Asing Kabur Rp 812 M, IHSG Masuk ke Zona Merah

Jakarta, CNBC Indonesia - Indeks Harga Saham Gabungan (IHSG) ditutup melemah 0,94% ke level 5.884,17 pada perdagangan Senin (3/2/2020).
Tak sendirian melemah, bursa saham lainnya di Asia yang juga terkoreksi antara lain indeks Shanghai Composite yang terkoreksi paling dalam 7,72%, disusul pelemahan indeks Strait Times 1,19% dan indeks Nikkei 1,01%. Hanya indeks Hang Seng yang menguat 0,17%.
Katalis positif dari dalam negeri seperti rilis data inflasi belum cukup ampuh mengangkat IHSG kembali level psikologis 6.000.
Sepanjang Januari 2020, BPS mencatat inflasi berada di level 0,39% secara bulanan, sementara inflasi secara tahunan berada di level 2,68%. Capaian tersebut berada di bawah konsensus yang dihimpun CNBC Indonesia yang memperkirakan bahwa pada bulan lalu terjadi inflasi sebesar 0,46% secara bulanan, sementara inflasi secara tahunan berada di level 2,85%.
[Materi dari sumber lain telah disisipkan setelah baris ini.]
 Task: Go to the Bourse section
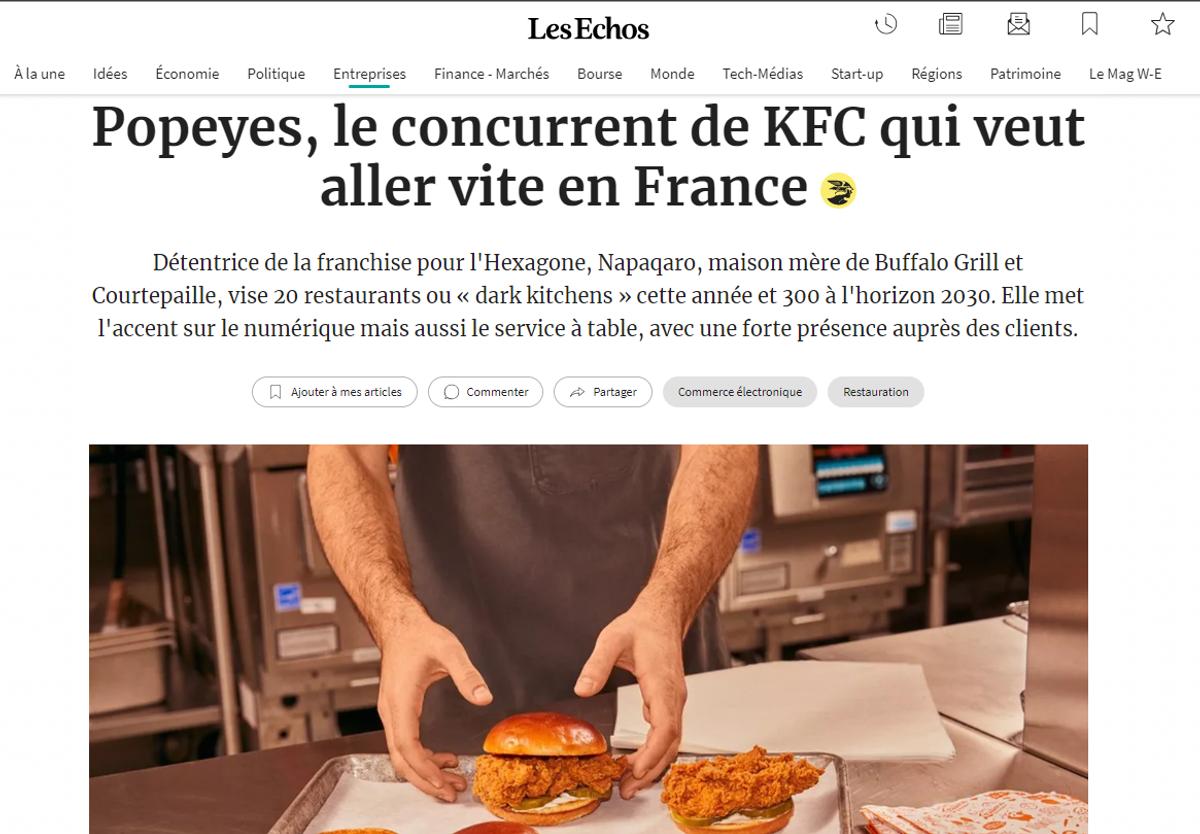[600, 74]
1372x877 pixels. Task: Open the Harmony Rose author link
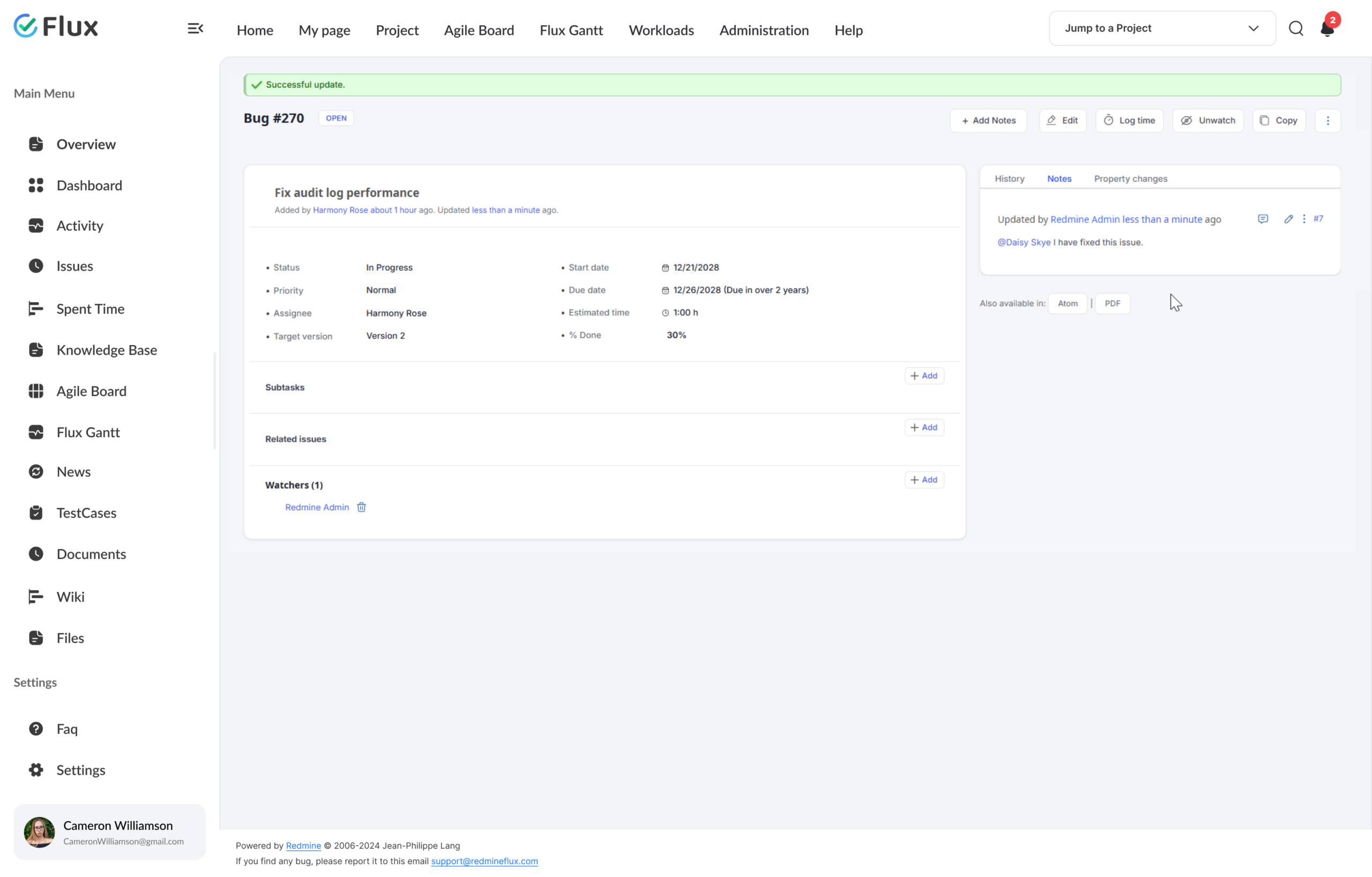click(340, 210)
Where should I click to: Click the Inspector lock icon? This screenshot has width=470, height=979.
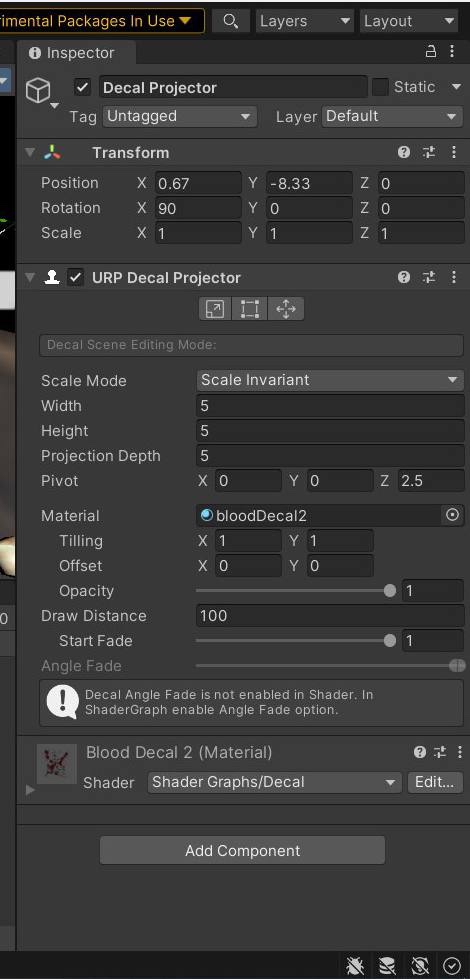(x=431, y=52)
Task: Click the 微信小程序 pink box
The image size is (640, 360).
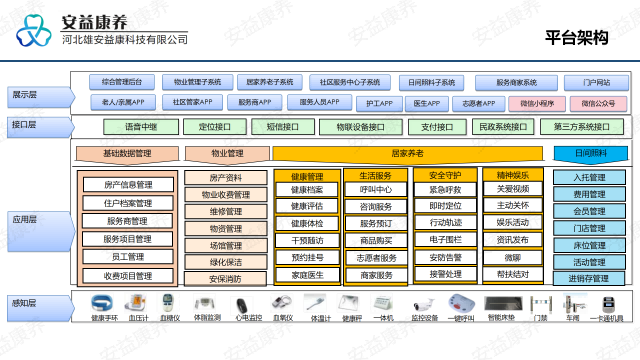Action: [x=537, y=104]
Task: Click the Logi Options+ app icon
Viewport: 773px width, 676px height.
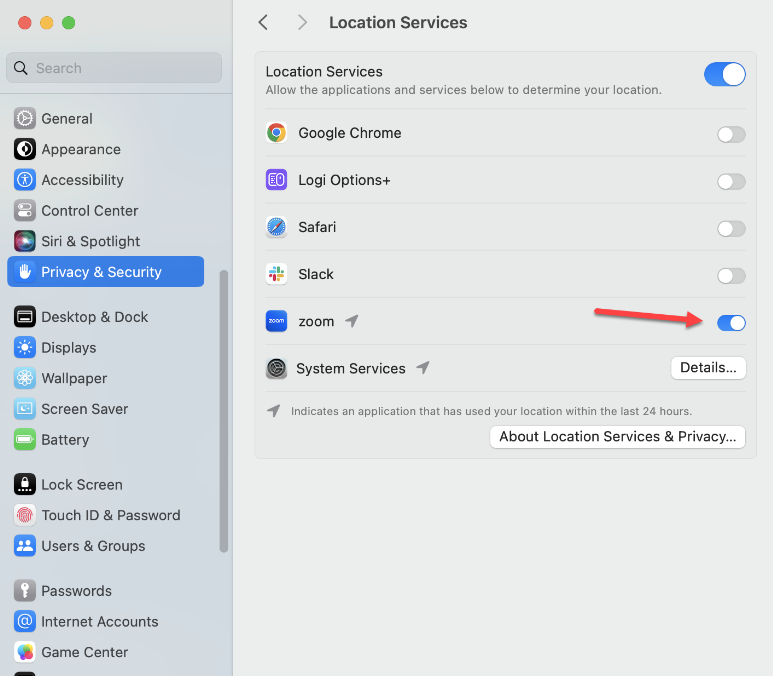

Pada perdagangan hari ini, transaksi harian BEI mencapai Rp 6,96 triliun dari 6,65 miliar saham yang diperdagangkan. Terpantau sebanyak 107 saham menguat, 312 saham lainnya melemah dan 123 saham bergerak mendatar.
Hari ini, investor asing tercatat melakukan aksi jual Rp 812,19 miliar di seluruh pasar. Sedangkan, bila dilihat sejak awal tahun, investor asing melakukan aksi jual Rp 2,93 triliun di pasar reguler dan Rp 781,01 miliar di seluruh pasar.
Jika dilihat secara sektoral, hari ini agribisnis terkoreksi paling dalam 2,46% disusul sektor industri dasar dan infrastruktur dengan pelemahan sebesar 2,03% dan 1,85%.
Head of Research MNC Sekuritas Edwin Sebayang menyebutkan pelemahan indeks ini masih disebabkan karena berita lama, yakni coronavirus yang membuat organisasi kesehatan dunia, WHO, sudah mencanangkan darurat global. Jumlah korban meninggal terus meningkat, alih-alih terjadi penurunan jumlahnya.
"Kejatuhan IHSG dan berada di bawah level 6.000 ada beberapa sebab, diantaranya semakin bertambahnya korban tewas dan orang yg terjangkiti Wuhan Corona Virus. Organisasi Kesehatan Dunia (WHO) mengumumkan keadaan darurat global terkait penyebaran virus corona," kata Edwin, Senin (3/2/2020).
Sentimen lainnya yang dinilai juga mempengaruhi adalah munculnya kembali kekhawatiran pelaku pasar akan terjadi resesi ekonomi di Amerika Serikat. Sebab, indikator yang dijadikan acuan terjadinya resesi, yakni yield obligasi pemerintah Amerika tenor 10 tahun terus mengalami penurunan.
Tak hanya itu, dari dalam negeri juga ada kondisi yang membuat pasar terkoreksi. Beberapa perusahaan manajer investasi atau asset management melakukan redemption atas aset dasar (underlying) reksa dananya, menyusul permasalahan yang terjadi pada kasus PT Asuransi Jiwasraya (Persero) dan PT Asabri (Persero).